→ Given records:
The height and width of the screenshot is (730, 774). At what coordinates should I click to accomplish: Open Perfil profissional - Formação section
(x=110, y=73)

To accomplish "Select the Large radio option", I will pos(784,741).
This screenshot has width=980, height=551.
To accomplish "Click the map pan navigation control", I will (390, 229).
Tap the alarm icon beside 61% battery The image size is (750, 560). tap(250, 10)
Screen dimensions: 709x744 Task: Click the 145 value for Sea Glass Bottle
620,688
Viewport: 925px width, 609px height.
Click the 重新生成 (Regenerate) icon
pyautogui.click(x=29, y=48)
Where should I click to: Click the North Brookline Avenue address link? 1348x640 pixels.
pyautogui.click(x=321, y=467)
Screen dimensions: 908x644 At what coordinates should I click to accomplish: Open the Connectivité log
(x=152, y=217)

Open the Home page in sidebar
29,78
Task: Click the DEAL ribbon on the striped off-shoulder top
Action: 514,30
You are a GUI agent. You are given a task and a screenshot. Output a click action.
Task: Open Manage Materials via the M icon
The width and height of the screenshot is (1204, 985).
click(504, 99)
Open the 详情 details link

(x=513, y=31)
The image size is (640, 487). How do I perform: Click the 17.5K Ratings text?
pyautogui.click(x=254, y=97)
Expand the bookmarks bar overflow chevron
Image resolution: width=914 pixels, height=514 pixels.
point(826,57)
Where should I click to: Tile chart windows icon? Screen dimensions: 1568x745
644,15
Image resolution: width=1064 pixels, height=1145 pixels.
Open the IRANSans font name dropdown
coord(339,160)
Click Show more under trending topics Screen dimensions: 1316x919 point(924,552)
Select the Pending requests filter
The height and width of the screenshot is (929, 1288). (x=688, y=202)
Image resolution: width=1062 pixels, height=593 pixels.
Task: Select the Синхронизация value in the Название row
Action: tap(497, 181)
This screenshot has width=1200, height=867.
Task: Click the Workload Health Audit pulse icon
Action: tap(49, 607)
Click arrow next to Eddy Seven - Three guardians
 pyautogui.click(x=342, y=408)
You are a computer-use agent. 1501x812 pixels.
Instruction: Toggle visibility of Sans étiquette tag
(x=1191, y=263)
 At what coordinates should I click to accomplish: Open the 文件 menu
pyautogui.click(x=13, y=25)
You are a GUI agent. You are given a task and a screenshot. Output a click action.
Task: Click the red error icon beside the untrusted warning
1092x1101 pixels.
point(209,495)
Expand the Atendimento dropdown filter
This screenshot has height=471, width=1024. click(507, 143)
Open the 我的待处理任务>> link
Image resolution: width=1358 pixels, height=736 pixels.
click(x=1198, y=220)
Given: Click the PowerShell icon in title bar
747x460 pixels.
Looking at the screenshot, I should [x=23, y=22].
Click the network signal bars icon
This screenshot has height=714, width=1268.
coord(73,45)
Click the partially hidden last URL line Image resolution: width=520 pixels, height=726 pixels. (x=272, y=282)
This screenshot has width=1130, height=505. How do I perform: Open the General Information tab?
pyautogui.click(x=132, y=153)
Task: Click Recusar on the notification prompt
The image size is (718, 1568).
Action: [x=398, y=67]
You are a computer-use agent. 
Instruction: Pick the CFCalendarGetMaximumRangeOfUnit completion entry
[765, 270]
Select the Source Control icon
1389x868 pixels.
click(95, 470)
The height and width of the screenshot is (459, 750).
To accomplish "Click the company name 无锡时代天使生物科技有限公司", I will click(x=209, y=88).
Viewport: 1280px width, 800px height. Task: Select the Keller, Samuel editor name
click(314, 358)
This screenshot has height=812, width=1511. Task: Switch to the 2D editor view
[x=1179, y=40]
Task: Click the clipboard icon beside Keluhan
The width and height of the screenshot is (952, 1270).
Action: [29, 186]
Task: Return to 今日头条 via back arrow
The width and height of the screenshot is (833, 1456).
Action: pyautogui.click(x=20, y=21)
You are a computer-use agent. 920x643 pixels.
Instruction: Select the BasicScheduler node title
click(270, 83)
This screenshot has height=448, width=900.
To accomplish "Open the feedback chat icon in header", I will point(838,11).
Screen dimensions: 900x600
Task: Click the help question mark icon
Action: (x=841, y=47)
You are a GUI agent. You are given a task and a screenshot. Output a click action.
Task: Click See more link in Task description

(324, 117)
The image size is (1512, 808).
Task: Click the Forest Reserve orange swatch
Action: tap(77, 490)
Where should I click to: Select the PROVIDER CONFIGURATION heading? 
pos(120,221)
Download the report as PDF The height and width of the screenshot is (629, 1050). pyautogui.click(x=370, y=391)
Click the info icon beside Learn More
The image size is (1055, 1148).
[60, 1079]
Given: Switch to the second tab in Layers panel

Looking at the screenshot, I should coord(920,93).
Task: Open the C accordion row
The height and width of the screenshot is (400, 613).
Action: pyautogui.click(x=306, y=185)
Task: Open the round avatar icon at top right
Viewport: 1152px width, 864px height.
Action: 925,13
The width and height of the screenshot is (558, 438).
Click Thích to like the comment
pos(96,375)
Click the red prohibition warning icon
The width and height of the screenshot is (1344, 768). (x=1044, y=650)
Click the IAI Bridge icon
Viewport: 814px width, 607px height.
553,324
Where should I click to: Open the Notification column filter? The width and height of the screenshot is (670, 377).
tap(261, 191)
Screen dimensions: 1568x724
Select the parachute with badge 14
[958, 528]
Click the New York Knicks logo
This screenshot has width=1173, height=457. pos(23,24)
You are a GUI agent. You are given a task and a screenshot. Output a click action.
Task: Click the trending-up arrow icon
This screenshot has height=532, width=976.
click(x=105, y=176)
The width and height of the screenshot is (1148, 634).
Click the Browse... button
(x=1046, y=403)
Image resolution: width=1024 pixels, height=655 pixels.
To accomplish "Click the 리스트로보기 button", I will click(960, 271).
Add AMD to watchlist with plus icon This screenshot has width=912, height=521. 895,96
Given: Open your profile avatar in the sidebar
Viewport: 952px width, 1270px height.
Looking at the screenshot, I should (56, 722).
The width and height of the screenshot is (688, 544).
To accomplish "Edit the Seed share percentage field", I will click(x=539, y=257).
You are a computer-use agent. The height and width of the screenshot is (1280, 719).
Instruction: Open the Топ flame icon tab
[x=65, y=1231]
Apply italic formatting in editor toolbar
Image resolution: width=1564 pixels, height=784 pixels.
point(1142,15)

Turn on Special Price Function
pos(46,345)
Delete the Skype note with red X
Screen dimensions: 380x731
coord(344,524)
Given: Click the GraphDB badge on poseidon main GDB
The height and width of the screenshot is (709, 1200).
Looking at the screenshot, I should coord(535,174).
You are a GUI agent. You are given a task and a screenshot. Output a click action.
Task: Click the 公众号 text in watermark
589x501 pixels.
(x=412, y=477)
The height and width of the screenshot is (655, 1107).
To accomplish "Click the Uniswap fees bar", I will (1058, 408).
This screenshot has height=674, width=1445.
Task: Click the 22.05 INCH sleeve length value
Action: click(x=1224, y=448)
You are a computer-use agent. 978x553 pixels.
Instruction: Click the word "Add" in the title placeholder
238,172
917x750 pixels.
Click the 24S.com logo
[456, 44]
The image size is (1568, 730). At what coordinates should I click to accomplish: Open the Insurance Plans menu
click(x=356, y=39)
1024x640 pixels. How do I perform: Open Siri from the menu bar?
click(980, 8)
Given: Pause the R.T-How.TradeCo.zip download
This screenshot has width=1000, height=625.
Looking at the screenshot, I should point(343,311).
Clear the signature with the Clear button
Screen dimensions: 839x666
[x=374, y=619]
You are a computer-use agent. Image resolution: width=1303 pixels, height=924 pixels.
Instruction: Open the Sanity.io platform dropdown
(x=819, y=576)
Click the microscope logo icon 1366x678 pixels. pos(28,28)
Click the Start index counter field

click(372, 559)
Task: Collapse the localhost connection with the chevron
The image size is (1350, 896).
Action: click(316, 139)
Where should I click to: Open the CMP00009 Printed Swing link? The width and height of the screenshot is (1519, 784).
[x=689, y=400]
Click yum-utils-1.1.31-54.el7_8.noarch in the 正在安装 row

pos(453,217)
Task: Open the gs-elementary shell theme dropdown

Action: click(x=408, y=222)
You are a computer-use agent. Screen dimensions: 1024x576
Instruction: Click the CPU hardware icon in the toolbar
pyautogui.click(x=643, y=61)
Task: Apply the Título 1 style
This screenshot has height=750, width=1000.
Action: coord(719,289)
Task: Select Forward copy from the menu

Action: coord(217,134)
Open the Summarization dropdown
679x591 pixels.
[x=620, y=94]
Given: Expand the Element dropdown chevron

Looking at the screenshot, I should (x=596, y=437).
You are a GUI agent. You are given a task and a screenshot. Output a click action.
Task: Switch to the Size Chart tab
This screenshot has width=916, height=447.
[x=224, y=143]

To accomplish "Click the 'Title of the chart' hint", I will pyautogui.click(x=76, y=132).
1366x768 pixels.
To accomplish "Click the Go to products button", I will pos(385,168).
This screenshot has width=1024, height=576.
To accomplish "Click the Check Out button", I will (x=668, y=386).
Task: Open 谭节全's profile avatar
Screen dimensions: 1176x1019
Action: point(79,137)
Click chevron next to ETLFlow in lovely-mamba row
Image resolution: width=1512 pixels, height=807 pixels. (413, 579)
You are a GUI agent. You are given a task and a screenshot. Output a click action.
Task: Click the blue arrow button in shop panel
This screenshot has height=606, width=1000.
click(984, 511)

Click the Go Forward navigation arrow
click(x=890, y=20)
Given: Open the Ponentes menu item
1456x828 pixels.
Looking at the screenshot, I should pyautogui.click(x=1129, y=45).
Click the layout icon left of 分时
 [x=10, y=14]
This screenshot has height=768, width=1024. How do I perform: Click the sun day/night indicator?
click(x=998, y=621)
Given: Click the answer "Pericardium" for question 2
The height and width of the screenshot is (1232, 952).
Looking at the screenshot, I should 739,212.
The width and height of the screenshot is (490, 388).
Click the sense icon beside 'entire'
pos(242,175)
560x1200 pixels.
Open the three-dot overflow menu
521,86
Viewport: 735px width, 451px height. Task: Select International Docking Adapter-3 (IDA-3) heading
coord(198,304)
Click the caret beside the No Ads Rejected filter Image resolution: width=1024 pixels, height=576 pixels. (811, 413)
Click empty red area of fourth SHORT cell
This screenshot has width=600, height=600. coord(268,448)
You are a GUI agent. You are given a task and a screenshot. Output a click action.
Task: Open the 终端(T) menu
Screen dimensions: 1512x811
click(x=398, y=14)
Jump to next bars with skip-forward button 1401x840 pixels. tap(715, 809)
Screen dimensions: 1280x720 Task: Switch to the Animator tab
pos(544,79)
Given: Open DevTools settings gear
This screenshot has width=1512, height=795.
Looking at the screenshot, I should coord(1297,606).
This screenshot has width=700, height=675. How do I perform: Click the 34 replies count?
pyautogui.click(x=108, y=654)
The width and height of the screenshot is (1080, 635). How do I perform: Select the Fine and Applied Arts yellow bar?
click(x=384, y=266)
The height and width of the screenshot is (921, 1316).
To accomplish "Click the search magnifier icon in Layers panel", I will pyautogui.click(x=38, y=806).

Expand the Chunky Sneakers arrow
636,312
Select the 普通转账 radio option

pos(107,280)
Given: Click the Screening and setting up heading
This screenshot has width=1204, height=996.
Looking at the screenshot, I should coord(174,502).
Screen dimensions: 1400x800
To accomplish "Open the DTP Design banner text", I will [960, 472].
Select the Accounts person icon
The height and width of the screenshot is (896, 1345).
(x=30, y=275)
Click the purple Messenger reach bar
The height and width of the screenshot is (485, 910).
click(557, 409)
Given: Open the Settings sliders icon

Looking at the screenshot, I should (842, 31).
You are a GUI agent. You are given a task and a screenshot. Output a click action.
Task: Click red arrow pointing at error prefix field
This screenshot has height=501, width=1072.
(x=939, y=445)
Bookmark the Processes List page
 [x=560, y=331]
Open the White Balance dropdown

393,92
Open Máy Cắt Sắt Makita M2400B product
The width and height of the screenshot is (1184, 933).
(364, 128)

→ How to complete this task: Beginning with the very first line of the records above, please retype each line through the one that has "Viewport: 925px width, 609px height.", and add nothing.

→ Completed exercise:
The height and width of the screenshot is (730, 774). At what coordinates should I click to accomplish: Open Perfil profissional - Formação section
(x=110, y=73)

To accomplish "Select the Large radio option", I will pos(784,741).
This screenshot has width=980, height=551.
To accomplish "Click the map pan navigation control", I will (390, 229).
Tap the alarm icon beside 61% battery The image size is (750, 560). tap(250, 10)
Screen dimensions: 709x744 Task: Click the 145 value for Sea Glass Bottle
620,688
Viewport: 925px width, 609px height.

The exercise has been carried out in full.